== Ausgangstext

Mit zwei Schuldsprüchen hat im Fall Luca am Montag der Prozess gegen die Kindesmutter und eine ehemalige Sozialarbeiterin am Innsbrucker Landesgericht geendet. Über die 24-jährige Mutter verhängte Richter Andreas Mair eine unbedingte Freiheitsstrafe von einem Jahr. Die angeklagte Sozialarbeiterin verurteilte er zu einer bedingte Geldstrafe von 1.200 Euro. Beide Urteile waren nicht rechtskräftig. Der kleine Luca war im November 2007 nach schweren sexuellen Misshandlungen im Alter von 17 Monaten in einem Wiener Krankenhaus gestorben.

Ausgliefert
"Sie haben Luca seinem Peiniger ausgeliefert", sagte Mair in seiner Urteilsbegründung an die Mutter gerichtet. Demnach habe sie die Verpflichtung zur Fürsorge des kleinen Buben gröblich vernachlässigt und damit seine Gesundheit gefährdet. Sie hätte wissen müssen, dass ihr Freund für die Verletzungen verantwortlich sei. Trotzdem sei der Kontakt zum Lebensgefährten zugelassen worden, führte der Richter weiter aus. Die Wahrheit habe die Angeklagte immer so geschildert, wie es ihr gerade gepasst habe. Mair sah damit das Vergehen des "Quälens oder Vernachlässigens Unmündiger" erfüllt.

====
== Übungsdaten

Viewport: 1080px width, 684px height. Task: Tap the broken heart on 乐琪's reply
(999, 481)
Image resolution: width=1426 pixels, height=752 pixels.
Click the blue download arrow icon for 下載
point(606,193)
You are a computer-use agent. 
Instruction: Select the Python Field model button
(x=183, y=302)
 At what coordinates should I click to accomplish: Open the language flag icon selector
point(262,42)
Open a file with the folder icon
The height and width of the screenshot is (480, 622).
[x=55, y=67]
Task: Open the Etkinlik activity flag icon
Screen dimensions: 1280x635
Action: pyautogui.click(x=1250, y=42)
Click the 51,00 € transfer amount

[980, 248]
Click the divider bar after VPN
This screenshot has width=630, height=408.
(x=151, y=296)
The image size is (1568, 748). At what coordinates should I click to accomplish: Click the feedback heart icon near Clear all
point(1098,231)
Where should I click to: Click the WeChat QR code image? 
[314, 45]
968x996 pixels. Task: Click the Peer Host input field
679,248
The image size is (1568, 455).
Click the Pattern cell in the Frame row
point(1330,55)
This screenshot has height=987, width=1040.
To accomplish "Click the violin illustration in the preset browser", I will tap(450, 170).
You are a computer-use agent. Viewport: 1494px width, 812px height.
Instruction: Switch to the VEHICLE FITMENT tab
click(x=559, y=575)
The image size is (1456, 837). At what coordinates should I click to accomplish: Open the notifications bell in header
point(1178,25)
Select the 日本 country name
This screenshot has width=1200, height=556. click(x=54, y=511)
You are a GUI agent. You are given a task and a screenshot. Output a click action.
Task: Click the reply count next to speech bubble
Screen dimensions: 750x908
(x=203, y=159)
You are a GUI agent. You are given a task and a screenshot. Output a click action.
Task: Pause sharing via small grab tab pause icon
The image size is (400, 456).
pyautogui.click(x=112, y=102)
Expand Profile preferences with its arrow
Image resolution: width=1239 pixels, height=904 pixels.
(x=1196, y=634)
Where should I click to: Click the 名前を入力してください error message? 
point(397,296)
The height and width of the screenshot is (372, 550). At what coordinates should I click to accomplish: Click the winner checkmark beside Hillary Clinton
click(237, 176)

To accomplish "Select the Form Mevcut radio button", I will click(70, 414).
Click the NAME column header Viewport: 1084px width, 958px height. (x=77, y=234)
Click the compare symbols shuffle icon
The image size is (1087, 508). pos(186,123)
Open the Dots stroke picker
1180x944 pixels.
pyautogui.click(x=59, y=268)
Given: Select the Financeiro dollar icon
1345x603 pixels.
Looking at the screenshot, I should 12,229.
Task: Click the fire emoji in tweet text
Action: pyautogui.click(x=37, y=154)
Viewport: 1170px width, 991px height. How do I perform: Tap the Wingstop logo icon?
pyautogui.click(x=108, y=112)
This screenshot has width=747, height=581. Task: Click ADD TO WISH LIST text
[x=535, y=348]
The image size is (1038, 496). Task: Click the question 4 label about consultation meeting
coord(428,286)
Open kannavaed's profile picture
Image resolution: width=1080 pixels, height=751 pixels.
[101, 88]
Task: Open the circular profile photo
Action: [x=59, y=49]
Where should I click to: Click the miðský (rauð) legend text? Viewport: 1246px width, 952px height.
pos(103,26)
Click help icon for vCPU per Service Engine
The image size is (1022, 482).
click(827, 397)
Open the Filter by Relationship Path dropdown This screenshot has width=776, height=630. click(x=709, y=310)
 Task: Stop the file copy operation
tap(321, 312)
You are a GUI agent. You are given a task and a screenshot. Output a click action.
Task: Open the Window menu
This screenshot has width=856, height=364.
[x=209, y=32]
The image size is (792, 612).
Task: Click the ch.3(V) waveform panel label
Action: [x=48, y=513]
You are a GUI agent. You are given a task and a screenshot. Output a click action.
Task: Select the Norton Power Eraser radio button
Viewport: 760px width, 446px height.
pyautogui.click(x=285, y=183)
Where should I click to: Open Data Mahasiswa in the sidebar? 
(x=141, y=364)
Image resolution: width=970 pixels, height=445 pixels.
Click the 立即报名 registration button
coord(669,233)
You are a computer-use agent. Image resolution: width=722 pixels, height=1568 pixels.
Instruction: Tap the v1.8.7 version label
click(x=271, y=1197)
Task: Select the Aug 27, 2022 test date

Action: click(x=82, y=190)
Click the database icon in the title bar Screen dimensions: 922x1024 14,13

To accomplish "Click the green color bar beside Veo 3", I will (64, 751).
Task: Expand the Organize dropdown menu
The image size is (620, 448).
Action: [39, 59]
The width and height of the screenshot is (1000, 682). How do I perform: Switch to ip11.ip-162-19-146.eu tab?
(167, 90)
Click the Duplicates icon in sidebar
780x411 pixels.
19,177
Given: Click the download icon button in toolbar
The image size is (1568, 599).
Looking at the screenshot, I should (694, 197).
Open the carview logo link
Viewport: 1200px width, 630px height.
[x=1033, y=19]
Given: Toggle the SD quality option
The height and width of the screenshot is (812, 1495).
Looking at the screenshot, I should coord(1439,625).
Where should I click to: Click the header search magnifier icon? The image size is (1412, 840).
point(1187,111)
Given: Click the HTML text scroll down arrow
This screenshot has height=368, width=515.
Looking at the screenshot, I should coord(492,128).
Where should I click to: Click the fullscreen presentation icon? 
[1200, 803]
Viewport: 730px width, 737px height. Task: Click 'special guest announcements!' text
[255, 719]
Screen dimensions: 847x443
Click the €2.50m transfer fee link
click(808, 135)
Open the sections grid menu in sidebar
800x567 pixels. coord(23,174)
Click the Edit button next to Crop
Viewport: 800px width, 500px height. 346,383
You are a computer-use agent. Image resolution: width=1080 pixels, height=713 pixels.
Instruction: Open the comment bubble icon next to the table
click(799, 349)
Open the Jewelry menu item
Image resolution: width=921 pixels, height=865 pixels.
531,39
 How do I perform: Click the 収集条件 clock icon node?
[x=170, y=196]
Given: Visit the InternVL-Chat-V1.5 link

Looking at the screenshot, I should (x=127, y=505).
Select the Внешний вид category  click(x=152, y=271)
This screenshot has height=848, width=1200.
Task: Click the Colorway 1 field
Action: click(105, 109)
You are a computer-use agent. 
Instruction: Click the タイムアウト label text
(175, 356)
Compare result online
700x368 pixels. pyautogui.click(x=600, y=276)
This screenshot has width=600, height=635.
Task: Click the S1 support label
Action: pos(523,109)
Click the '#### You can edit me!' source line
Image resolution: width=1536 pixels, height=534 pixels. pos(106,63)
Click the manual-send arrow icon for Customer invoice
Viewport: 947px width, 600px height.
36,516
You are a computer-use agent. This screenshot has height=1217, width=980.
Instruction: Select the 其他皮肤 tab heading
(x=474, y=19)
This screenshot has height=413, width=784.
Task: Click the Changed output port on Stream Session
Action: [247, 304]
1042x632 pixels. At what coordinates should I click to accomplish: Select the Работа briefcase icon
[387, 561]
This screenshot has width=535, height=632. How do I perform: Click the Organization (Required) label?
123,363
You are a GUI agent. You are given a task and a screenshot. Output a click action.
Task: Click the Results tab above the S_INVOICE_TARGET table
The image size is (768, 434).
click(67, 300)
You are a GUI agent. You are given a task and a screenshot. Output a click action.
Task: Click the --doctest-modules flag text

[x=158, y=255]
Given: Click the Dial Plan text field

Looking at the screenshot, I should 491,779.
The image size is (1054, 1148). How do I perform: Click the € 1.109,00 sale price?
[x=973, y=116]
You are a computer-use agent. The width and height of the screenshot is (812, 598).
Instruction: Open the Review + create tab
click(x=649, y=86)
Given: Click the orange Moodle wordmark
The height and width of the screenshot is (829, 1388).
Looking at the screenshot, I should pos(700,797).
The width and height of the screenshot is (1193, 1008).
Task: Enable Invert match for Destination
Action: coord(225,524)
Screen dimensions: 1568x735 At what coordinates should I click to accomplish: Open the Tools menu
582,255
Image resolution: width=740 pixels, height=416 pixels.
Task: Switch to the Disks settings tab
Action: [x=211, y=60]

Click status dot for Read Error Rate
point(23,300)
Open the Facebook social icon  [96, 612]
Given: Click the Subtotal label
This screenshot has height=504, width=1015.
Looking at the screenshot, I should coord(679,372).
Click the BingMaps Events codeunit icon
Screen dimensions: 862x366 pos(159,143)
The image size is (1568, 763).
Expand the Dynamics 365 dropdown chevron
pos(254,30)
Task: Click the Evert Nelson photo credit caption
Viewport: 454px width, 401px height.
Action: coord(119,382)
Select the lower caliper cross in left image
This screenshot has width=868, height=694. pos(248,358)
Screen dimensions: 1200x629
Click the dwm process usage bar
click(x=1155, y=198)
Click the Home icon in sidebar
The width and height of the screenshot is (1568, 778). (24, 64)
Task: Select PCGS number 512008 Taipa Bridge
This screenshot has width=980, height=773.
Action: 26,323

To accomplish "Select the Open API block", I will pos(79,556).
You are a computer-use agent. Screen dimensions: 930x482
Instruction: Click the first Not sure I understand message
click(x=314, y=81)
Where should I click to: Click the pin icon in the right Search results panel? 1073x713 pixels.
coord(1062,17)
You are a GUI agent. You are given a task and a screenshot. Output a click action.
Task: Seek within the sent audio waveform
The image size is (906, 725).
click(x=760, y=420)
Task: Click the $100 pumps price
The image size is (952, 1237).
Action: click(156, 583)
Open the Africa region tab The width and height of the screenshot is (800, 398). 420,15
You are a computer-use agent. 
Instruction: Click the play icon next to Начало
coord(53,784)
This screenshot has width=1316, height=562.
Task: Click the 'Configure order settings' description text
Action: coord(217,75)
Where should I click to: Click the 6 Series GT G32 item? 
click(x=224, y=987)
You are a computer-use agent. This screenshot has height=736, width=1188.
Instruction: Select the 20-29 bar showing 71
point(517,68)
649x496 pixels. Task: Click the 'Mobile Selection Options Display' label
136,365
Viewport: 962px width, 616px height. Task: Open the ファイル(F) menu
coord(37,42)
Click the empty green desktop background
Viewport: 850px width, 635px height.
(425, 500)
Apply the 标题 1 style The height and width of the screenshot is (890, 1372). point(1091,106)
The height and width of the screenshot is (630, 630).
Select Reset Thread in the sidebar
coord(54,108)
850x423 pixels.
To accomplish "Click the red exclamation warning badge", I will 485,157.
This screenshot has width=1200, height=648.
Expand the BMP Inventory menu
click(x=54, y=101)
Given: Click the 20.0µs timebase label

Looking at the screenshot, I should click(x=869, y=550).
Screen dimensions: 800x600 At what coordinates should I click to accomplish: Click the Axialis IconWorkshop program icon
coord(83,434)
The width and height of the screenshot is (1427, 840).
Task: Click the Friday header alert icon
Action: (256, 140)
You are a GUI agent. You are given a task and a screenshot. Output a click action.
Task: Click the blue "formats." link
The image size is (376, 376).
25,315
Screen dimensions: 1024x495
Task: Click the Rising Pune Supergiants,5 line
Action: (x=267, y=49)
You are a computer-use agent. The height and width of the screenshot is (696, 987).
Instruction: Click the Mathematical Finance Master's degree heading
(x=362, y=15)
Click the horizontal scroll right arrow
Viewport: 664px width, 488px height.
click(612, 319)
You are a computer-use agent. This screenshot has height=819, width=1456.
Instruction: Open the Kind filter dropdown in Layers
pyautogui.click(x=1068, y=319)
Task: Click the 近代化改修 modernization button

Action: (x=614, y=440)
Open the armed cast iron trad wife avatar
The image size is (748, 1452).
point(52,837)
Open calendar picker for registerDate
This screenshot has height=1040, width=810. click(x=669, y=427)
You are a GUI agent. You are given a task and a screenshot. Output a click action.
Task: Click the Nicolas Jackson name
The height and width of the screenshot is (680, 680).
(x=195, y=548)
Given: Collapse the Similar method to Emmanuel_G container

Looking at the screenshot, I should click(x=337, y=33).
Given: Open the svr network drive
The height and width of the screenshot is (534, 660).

====

**Aufgaben:**
1: Welche Strafe verhängte Richter Andreas Mair laut dem Text zum Fall Luca über die Mutter?
2: Führe den Text zum Fall Luca nach seinem letzten Satz weiter.

**Lösungen:**
1: Eine unbedingte Freiheitsstrafe von einem Jahr.

2:
Wegen fahrlässiger schwerer Körperverletzung sprach Mair die 48-jährige, frühere Mitarbeiterin der Jugendwohlfahrt Schwaz schuldig. Ab einem bestimmten Zeitpunkt hätte sie Maßnahmen zum Schutz des Kindes ergreifen müssen, wie beispielsweise nachdem im Oktober 2007 bei Luca ein gebrochener Arm festgestellt wurde. "Man hätte die Kindesabnahme vornehmen müssen und das ist unterlassen worden", warf der Richter ihr vor. Er sei überzeugt davon, dass die Verletzungen und in Folge der Tod Lucas verhindert werden hätte können.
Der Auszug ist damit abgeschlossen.